A little off topic..thanks to XnSdVd for your recommendation. You can come anytime from 12 noon to 9 pm. It is just that I am at shop after 7pm.

Best of luck to your tank. Do feel free to post your progress.

Thio

----------


## apitso

Hi

Updates.
got the ADA soil in control. A few more water change and think should be fine. 

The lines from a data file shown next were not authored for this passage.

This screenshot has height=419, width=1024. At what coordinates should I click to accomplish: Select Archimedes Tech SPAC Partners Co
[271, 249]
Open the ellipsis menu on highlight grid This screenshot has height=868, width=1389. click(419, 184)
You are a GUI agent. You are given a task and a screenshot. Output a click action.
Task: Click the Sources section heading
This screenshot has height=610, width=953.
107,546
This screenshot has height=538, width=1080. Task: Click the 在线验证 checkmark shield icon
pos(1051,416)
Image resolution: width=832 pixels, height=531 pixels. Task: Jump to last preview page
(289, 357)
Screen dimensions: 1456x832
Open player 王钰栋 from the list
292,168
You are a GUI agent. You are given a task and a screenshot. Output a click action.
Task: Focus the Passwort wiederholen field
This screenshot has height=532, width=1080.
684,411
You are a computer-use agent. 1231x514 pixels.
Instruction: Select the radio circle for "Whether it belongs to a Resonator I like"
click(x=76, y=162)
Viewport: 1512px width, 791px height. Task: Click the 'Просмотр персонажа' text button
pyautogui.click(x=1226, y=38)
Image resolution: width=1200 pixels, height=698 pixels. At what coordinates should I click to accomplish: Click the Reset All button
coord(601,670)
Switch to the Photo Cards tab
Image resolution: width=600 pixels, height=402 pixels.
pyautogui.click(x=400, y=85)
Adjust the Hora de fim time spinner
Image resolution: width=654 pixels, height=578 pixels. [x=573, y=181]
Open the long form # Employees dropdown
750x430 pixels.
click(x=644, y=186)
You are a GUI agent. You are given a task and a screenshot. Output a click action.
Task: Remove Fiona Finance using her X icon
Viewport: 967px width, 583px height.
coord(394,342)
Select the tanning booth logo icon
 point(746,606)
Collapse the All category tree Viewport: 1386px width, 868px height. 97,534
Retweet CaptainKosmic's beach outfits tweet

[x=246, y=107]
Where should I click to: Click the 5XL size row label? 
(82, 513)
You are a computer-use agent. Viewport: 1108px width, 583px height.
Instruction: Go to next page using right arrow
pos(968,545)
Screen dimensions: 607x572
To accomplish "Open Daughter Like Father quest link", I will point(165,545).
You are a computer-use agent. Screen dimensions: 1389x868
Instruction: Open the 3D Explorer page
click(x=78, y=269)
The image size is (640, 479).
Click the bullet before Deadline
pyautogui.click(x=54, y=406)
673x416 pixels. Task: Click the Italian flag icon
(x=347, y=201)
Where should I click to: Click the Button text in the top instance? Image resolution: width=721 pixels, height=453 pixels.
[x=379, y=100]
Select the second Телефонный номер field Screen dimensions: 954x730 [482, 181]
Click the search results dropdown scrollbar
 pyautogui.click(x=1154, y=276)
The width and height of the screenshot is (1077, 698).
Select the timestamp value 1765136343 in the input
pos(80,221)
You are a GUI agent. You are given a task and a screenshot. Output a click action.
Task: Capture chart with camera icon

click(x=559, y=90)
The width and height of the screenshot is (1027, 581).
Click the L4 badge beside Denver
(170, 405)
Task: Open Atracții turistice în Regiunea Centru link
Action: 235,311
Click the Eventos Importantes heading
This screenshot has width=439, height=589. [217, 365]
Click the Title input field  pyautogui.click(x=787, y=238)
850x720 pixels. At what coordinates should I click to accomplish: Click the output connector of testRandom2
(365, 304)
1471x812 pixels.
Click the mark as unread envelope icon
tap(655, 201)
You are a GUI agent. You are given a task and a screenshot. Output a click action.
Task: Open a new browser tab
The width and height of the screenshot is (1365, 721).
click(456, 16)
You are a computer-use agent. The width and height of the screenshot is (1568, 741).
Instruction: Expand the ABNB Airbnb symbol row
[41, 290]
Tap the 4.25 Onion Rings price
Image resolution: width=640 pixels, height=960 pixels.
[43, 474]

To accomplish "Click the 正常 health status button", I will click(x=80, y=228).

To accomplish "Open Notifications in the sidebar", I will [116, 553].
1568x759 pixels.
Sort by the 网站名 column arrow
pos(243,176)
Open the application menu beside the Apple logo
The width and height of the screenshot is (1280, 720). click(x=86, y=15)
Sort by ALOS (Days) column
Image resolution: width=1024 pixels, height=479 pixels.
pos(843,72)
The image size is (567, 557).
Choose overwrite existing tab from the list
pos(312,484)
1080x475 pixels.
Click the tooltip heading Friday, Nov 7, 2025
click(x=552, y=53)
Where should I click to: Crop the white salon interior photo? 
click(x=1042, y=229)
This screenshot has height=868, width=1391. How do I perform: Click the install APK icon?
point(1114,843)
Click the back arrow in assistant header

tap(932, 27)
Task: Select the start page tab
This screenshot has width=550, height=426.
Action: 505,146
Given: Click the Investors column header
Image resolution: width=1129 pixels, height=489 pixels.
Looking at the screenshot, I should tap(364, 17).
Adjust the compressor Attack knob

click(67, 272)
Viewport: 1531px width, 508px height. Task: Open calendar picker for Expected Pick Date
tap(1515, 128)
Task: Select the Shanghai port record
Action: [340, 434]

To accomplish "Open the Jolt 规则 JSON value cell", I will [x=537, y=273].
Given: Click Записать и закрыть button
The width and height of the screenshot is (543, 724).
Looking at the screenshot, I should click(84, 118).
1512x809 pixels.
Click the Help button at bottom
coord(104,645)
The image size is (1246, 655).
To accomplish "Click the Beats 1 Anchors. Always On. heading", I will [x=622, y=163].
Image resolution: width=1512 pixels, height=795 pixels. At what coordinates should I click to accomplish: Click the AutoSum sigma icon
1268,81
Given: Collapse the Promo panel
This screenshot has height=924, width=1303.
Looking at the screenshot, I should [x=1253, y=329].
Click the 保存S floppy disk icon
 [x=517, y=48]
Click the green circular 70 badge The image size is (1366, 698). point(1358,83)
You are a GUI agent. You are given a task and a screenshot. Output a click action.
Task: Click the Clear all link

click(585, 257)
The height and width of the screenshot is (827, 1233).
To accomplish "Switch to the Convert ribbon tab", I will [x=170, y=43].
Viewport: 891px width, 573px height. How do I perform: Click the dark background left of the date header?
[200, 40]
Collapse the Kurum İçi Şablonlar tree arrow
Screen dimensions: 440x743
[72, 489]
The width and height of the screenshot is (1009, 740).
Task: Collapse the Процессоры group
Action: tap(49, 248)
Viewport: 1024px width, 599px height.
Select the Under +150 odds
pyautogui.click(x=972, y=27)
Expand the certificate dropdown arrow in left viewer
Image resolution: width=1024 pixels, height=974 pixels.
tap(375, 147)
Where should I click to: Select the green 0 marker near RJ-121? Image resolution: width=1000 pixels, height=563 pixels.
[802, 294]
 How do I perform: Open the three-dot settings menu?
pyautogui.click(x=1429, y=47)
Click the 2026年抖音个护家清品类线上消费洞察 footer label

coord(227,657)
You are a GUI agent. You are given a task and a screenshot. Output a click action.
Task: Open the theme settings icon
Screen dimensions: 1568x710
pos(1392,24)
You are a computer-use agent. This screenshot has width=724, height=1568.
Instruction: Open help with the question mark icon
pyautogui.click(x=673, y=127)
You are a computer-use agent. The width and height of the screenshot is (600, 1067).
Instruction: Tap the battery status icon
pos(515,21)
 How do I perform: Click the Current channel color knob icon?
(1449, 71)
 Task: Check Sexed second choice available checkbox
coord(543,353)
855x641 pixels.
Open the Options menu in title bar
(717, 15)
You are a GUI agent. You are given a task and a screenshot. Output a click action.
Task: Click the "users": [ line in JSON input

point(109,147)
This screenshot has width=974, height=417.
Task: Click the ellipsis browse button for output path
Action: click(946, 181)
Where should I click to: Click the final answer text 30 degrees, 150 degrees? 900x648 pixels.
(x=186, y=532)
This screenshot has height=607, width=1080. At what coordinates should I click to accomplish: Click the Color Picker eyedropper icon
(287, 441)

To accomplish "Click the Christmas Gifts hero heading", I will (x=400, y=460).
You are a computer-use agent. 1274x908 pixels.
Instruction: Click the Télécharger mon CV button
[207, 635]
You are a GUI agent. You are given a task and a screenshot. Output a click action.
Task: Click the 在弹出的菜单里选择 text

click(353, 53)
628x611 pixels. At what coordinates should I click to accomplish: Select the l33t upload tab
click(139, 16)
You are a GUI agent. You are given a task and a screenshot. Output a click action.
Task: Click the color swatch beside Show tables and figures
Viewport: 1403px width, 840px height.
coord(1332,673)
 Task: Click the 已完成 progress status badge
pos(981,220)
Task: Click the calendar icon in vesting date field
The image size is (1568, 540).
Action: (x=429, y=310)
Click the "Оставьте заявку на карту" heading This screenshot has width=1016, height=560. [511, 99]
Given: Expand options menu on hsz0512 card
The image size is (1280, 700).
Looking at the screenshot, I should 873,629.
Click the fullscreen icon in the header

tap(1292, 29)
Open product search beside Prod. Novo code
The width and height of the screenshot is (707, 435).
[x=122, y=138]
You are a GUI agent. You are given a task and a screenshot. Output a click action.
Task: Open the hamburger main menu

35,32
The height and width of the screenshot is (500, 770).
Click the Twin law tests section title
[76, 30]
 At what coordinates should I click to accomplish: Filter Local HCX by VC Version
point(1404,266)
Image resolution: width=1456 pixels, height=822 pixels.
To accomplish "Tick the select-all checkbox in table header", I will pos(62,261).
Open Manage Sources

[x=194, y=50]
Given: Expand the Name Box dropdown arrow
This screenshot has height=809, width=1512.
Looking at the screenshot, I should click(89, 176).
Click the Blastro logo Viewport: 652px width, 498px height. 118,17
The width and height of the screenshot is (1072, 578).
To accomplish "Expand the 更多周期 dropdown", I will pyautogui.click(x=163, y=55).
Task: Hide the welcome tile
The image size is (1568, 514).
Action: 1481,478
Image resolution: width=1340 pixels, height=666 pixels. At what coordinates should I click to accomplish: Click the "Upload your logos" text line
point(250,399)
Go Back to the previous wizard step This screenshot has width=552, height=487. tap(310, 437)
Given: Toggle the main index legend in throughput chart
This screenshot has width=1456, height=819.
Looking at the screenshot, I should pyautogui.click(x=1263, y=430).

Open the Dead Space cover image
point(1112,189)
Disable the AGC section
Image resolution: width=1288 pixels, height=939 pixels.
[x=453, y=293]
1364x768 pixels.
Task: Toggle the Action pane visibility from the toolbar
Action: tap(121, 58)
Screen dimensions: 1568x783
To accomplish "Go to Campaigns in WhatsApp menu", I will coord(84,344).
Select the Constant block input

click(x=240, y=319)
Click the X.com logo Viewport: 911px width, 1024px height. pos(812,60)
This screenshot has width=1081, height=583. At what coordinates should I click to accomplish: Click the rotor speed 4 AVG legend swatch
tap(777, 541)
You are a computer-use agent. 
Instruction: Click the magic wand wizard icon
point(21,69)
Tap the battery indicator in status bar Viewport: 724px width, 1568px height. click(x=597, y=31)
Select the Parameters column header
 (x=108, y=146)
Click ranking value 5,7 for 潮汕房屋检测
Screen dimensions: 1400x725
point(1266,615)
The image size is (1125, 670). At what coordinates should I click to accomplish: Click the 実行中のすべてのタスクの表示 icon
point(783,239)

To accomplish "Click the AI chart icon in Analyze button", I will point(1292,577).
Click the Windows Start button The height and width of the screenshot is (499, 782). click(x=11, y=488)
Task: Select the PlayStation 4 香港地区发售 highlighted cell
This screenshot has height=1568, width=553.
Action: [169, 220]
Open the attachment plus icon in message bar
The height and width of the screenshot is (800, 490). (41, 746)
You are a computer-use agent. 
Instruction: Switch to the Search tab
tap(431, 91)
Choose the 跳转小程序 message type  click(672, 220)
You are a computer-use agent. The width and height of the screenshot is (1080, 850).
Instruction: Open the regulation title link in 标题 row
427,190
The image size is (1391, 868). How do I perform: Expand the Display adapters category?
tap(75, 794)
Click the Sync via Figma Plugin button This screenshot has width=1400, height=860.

A pic to show how the new setup would look like. :Smile:

----------


## illumnae

that's a very nice setup apitso. congrats on getting the cloudiness under control =) are you going planted or is that going to be a pleco tank?

----------


## Aquaculture

If its a pleco tank, won't it stir up the substrate and cause it to be cloudy again? But overall, your setup has potential to go both ways  :Smile:

----------


## apitso

it not a pleco tank. would be a planter, maybe with nanas, crypto low light plants etc. 

thanks guys for the advice on the managing the soil. 
Talk to the boss of one of the LFS, he said he has a soil called magic soil that is better than ADA, won't cause cloudiness and would get the tank up and running in a day or 2. According to him seems to be getting more popular with hobbyist. True?

----------


## XnSdVd

Never heard of the stuff but I wouldn't trust any product named "magic" anything... Doesn't seem very professional... And the boss of this LFS probably hasn't even read the back of the ADA bag.

----------


## Jaffar

I bought my magic soil from lfs. It turns cloudy initially but after running the filter and changing the water, it subsided on the second day.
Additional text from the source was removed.